• MATERIALS PROVIDED:

..............................

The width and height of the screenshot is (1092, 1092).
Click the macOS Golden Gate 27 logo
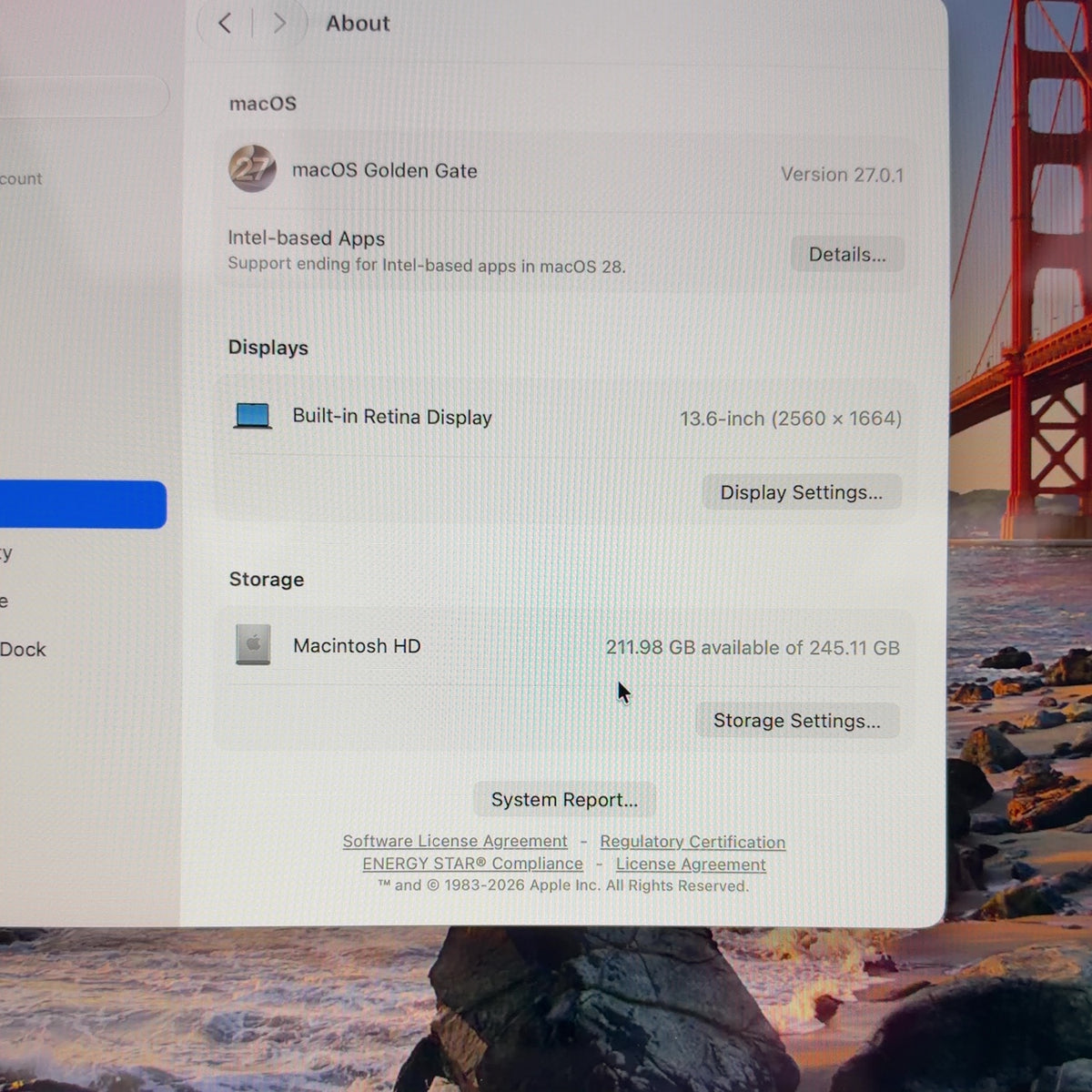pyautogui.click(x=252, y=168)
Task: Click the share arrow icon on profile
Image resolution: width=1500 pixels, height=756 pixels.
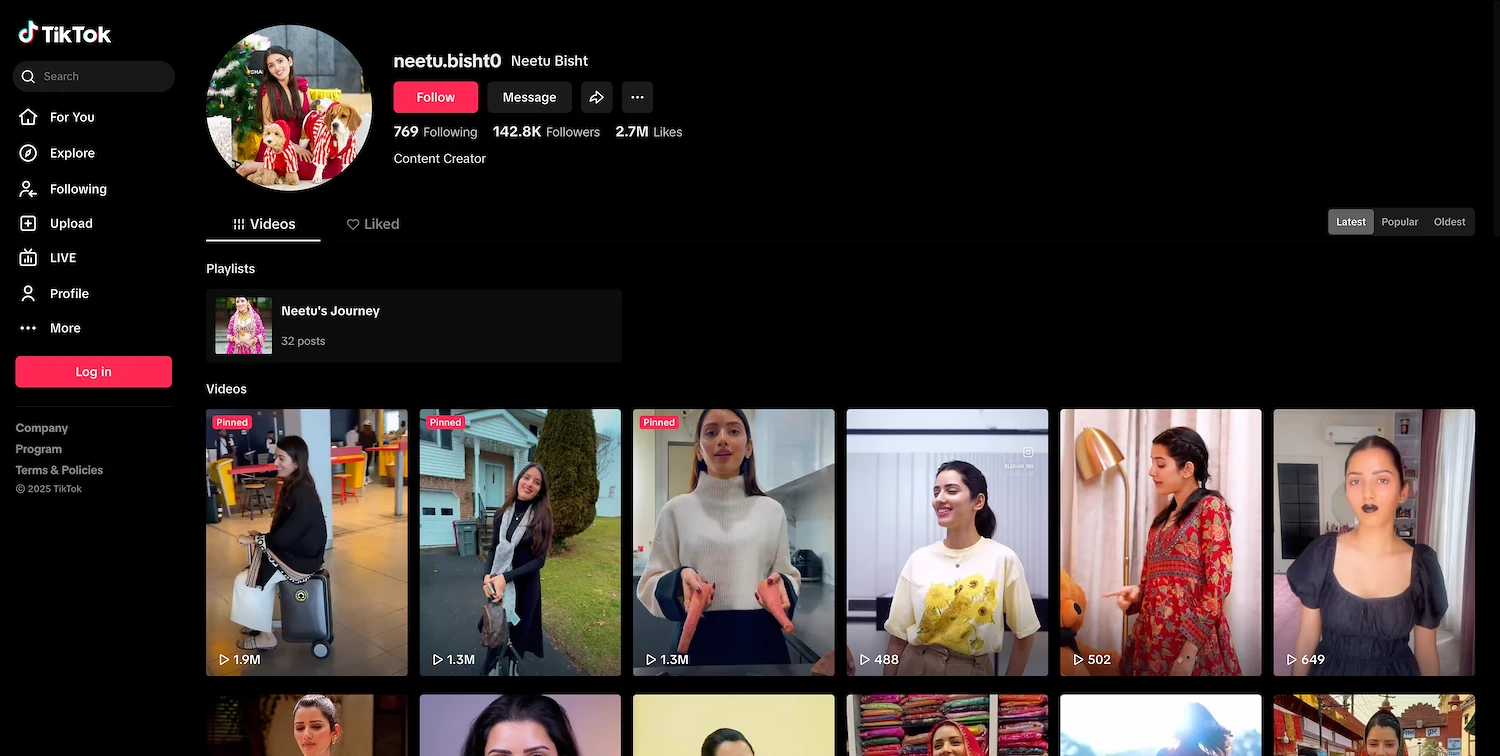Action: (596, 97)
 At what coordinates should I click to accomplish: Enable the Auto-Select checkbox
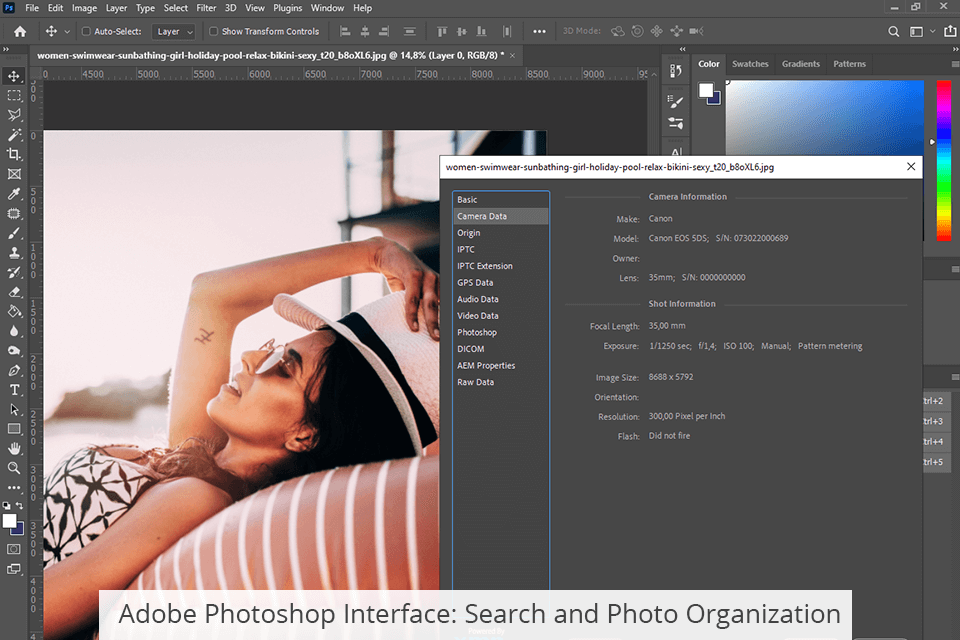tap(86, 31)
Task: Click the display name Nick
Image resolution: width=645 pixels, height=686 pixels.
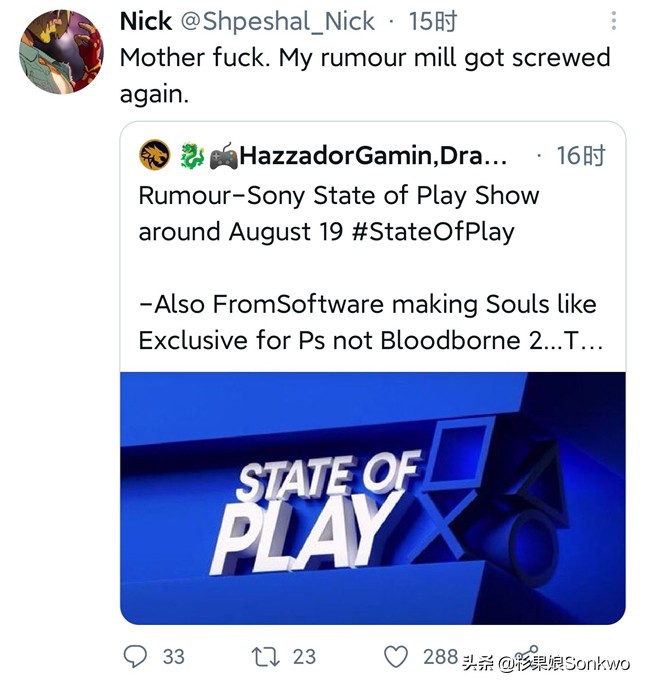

..............................

Look through the material above. Copy each line where the word "Task" appears.

Task: Click the share arrow icon on profile
Task: Click the display name Nick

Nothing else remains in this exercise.